Escolher com intenção também faz parte do testemunho
Kayla também faz escolhas conscientes em relação às roupas que usa para treinar. Evita collants muito decotados, peças que deixam o abdômen à mostra ou completamente abertas nas costas. Não porque alguém a obrigue, mas porque deseja que suas escolhas reflitam aquilo que ela valoriza espiritualmente.
Para ela, essas decisões não limitam sua arte nem seu desempenho. Pelo contrário. Elas a ajudam a manter claro o propósito por trás de seus convênios, mesmo em um ambiente onde nem todos compartilham de suas crenças.
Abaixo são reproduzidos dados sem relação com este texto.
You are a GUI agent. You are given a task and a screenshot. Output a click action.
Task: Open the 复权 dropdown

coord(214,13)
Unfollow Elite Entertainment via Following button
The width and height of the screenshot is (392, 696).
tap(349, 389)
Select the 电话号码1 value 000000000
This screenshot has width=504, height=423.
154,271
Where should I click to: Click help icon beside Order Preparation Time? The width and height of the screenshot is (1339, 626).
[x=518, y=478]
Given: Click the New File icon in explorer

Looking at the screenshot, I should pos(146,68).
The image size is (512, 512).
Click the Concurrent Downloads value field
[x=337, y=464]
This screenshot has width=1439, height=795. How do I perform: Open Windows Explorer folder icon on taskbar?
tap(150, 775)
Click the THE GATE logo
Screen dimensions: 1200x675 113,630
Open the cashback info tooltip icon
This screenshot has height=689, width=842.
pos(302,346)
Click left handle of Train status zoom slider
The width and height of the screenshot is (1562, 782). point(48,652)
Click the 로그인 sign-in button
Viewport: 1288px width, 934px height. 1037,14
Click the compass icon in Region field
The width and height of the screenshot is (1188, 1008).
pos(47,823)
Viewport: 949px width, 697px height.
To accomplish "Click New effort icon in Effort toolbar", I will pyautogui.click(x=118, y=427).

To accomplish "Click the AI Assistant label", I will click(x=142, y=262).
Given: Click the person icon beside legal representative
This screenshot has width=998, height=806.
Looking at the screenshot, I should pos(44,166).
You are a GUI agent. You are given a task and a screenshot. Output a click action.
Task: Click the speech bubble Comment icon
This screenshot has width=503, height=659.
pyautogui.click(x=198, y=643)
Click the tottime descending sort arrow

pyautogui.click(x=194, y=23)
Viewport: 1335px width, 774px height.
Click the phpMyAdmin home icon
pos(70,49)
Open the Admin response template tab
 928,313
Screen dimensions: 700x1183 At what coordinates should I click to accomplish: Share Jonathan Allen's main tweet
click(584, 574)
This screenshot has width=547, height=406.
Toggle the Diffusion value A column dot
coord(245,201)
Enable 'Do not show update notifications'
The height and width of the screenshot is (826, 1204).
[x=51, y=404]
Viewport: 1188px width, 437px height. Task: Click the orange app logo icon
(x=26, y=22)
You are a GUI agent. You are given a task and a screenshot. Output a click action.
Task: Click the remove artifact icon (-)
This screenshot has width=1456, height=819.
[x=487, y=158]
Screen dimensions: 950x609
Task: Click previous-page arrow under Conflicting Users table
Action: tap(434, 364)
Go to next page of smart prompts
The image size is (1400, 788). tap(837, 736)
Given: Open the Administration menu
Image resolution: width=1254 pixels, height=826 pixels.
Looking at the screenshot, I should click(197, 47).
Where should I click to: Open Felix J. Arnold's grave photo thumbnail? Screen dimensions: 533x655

A relação entre bailarina e garment, nesse contexto, não é de conflito, mas de coerência, uma forma prática de alinhar fé, identidade e vocação.

Voltar a vestir o garment também é voltar ao centro
Algo que Kayla compartilha com naturalidade é a gratidão que sente toda vez que volta a vestir o garment após o treino. Ela não encara esse momento como uma obrigação automática, mas como um ato consciente.
Esse gesto a lembra de quem ela é, do que prometeu e das razões pelas quais fez esses convênios. Segundo ela, essa prática a ajuda a manter o foco correto. Não se trata apenas de cumprir, mas de priorizar. Quando algo é realmente importante, isso se reflete na maneira como organizamos nossa vida ao redor desse compromisso.
Fé que se vive, não que se exibe
A história de Kayla não pretende ser um modelo universal. É simplesmente o testemunho de alguém que aprendeu a integrar sua fé à sua vocação, sem dramatizá-la nem escondê-la. O evangelho nem sempre se manifesta em grandes declarações públicas, mas em decisões silenciosas, consistentes e cheias de significado.
No caso dela, o balé não compete com sua fé. Eles coexistem. Ajustam-se. Respeitam-se. E é nesse equilíbrio que Kayla encontrou uma maneira honesta de continuar dançando, sem perder de vista aquilo que é eterno.